__Problem statement__
Give the data below again exactly, and drop each picture from it.

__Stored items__
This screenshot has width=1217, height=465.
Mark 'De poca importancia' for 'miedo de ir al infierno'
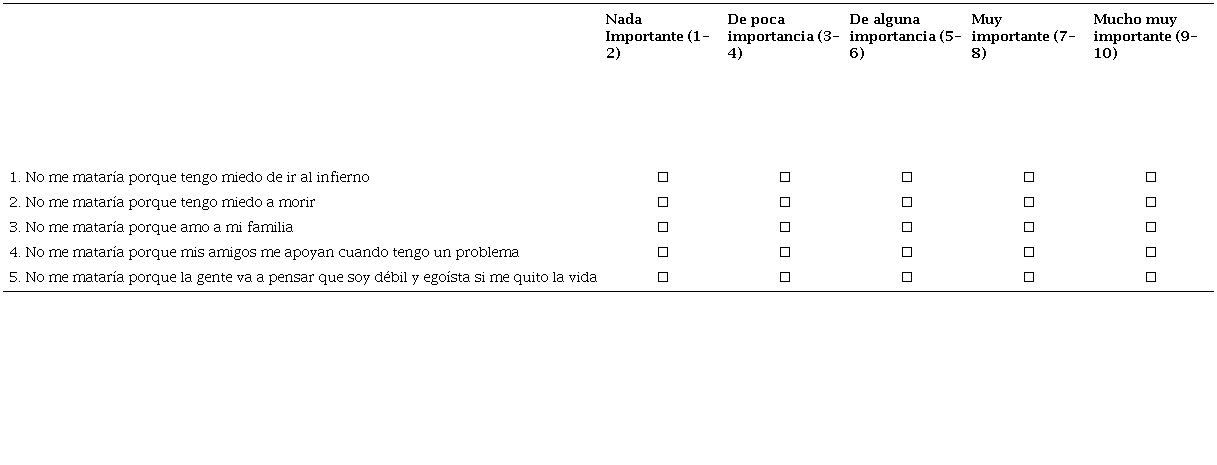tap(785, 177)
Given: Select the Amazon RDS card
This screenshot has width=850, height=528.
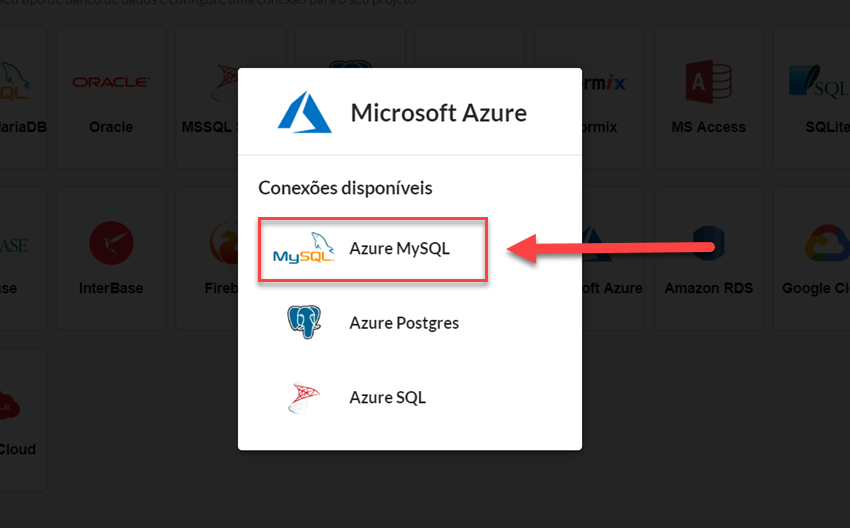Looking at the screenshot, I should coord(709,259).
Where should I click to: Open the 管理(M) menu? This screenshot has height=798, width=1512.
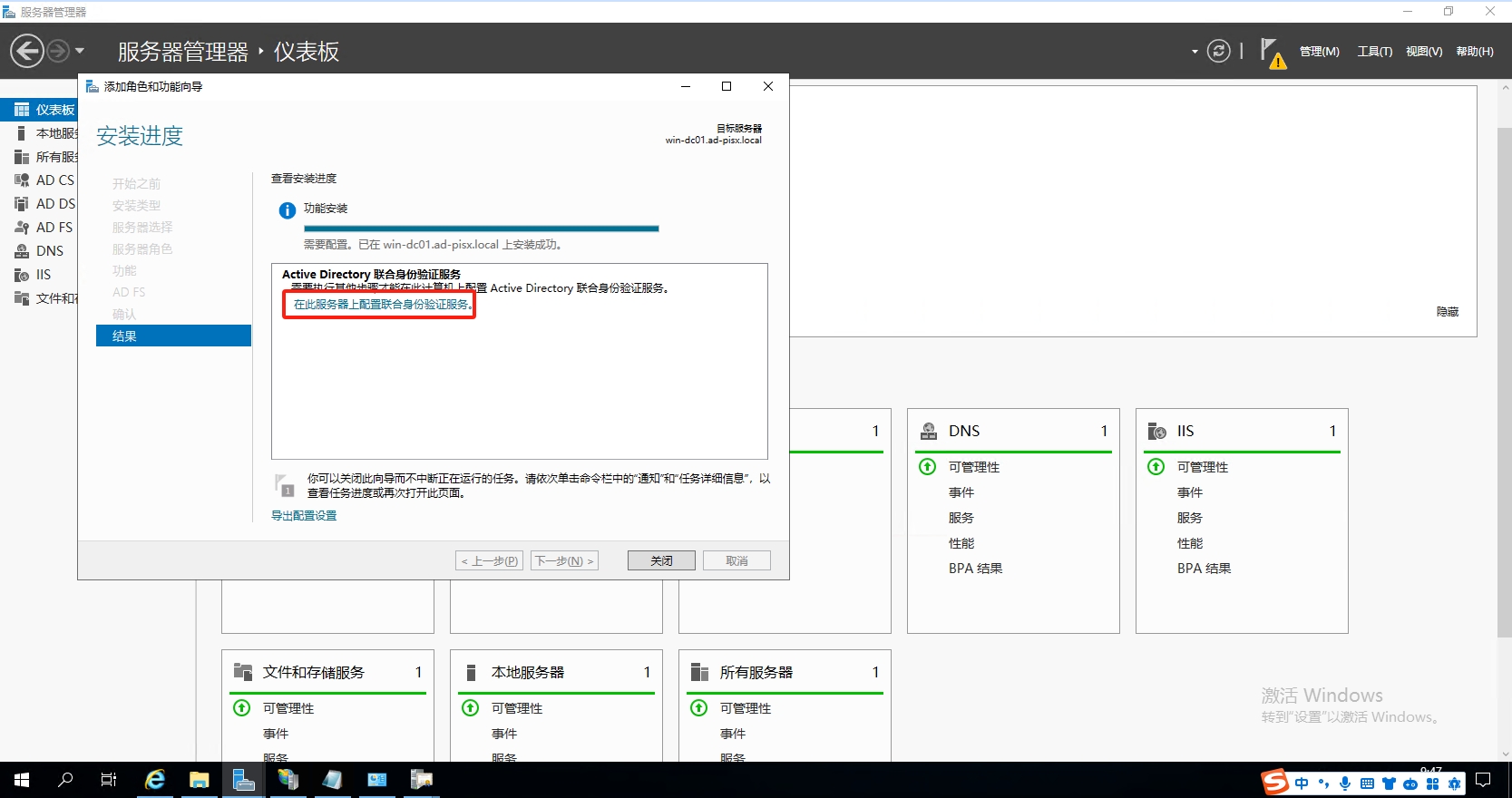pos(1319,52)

__Completed task__
This screenshot has width=1217, height=465.
Mark 'De poca importancia' for 'miedo de ir al infierno'
tap(785, 177)
Given: Select the Amazon RDS card
This screenshot has width=850, height=528.
Looking at the screenshot, I should coord(709,259).
Where should I click to: Open the 管理(M) menu? This screenshot has height=798, width=1512.
pos(1319,52)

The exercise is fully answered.